» **Work instructions**
Exactly transcribe the span of lines from the one containing "This screenshot has height=549, width=935." through the final line of the entries, inclusive, and nothing outside it. Exclude the pictures.

=-=-=-=-=

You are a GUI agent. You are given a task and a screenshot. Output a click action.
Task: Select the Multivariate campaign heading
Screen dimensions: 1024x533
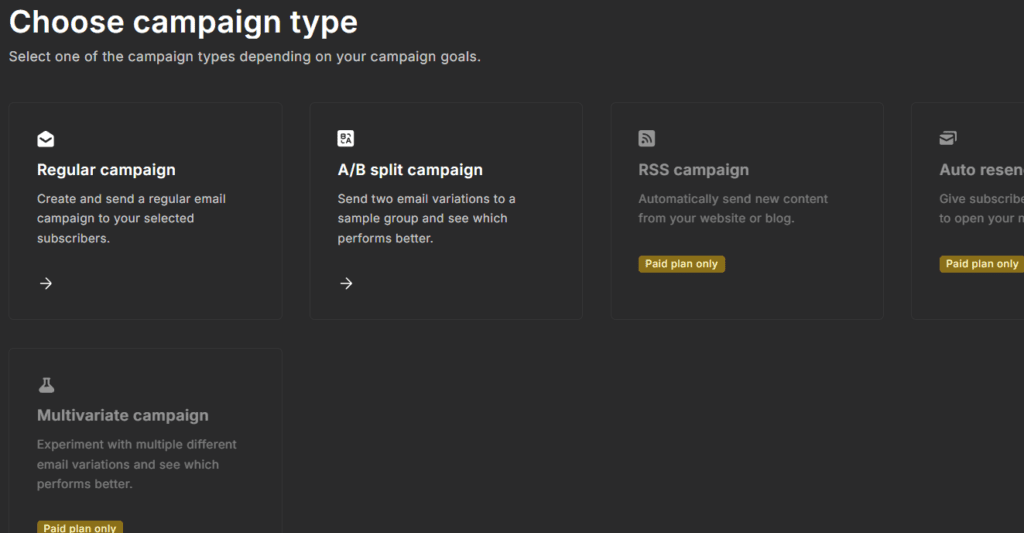click(123, 416)
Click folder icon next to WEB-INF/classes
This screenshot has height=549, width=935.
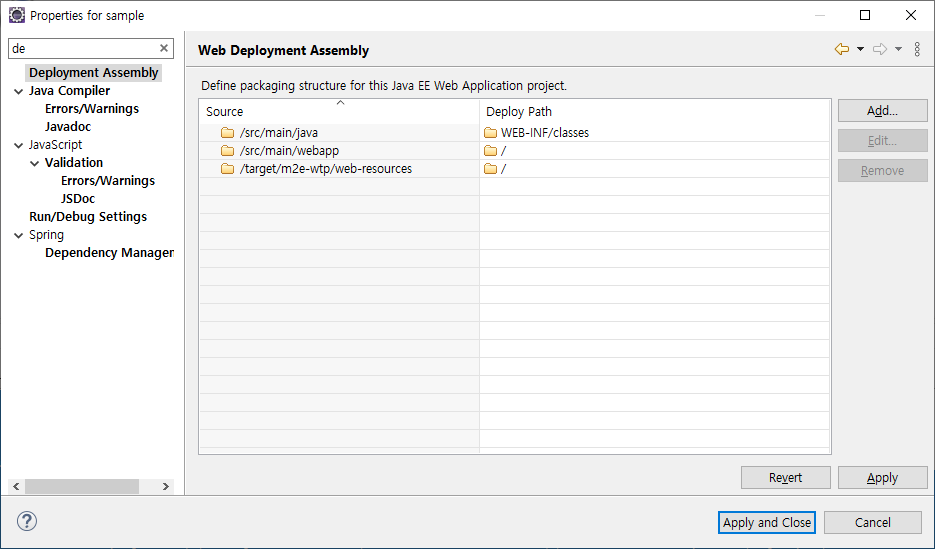(490, 133)
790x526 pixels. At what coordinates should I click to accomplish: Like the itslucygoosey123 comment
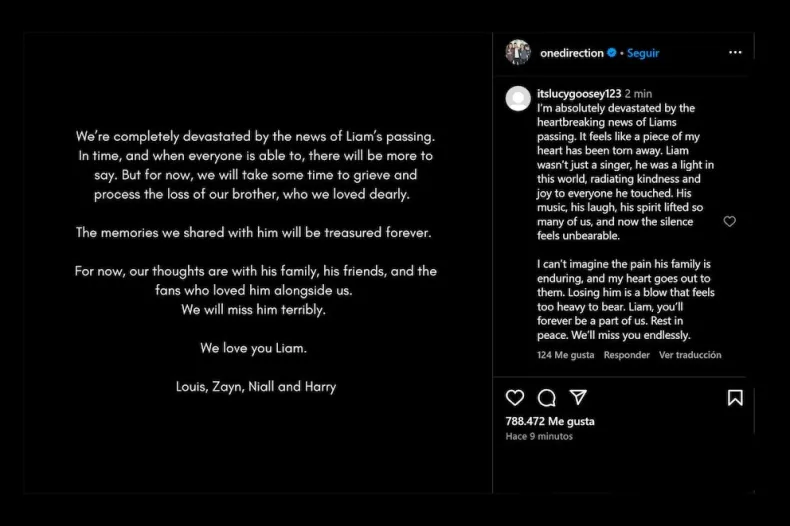(x=729, y=222)
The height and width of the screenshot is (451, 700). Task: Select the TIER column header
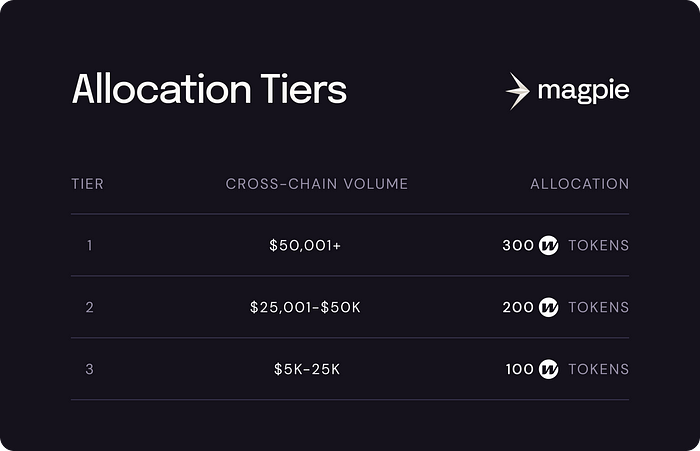(x=88, y=184)
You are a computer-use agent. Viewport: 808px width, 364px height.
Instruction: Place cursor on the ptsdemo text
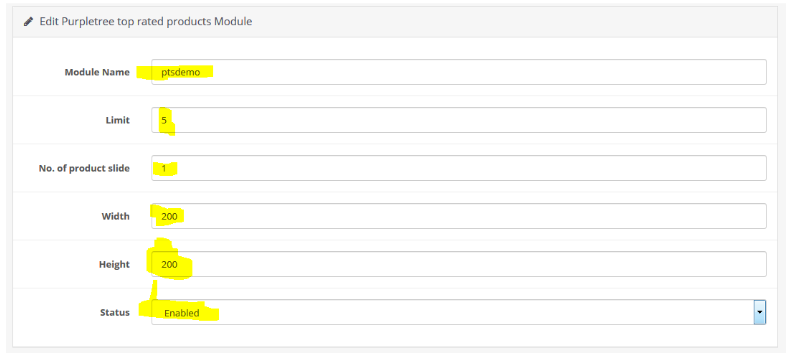pyautogui.click(x=180, y=72)
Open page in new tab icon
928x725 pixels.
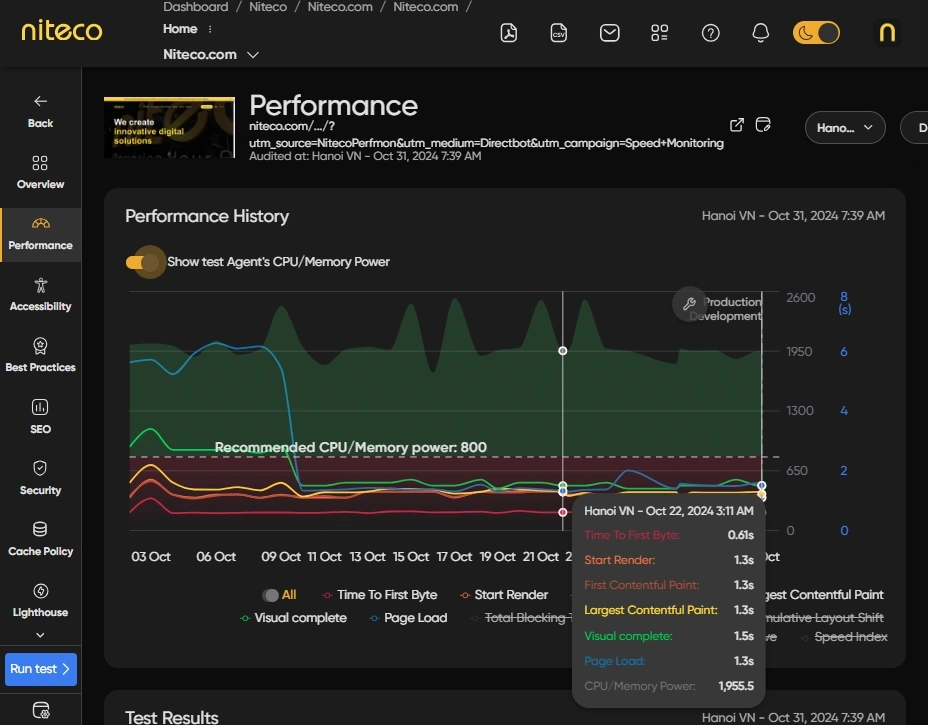[737, 125]
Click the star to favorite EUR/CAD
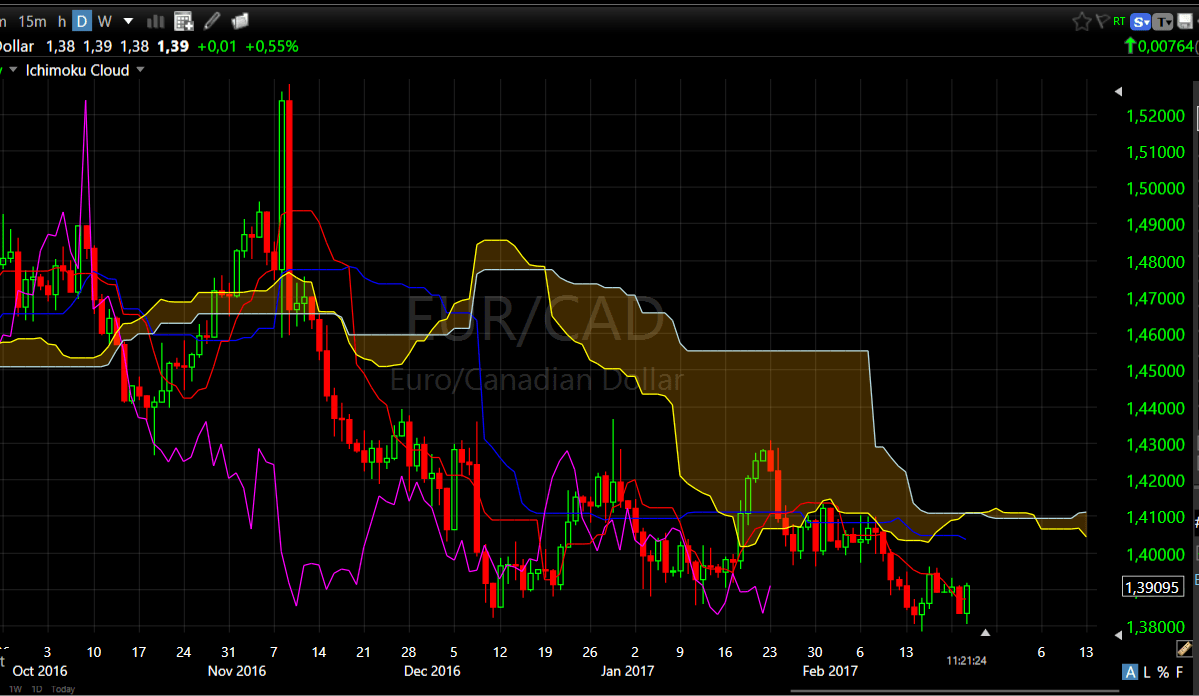Viewport: 1199px width, 696px height. click(1083, 21)
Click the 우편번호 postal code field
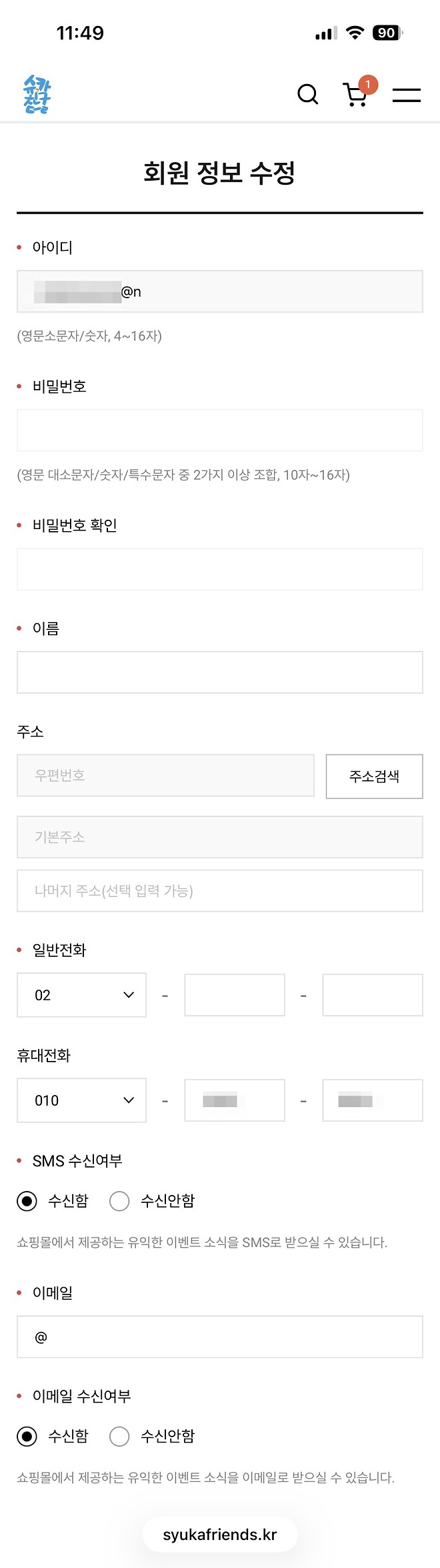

=-=-=-=-=

» **Result of this task**
This screenshot has height=549, width=935.
(490, 133)
790x526 pixels. At what coordinates should I click to accomplish: Like the itslucygoosey123 comment
(x=729, y=222)
The height and width of the screenshot is (451, 700). Task: Select the TIER column header
(x=88, y=184)
You are a computer-use agent. Viewport: 808px width, 364px height.
Instruction: Place cursor on the ptsdemo text
pyautogui.click(x=180, y=72)
Open page in new tab icon
928x725 pixels.
[737, 125]
Click the star to favorite EUR/CAD
Viewport: 1199px width, 696px height. click(1083, 21)
Click the 우편번호 postal code field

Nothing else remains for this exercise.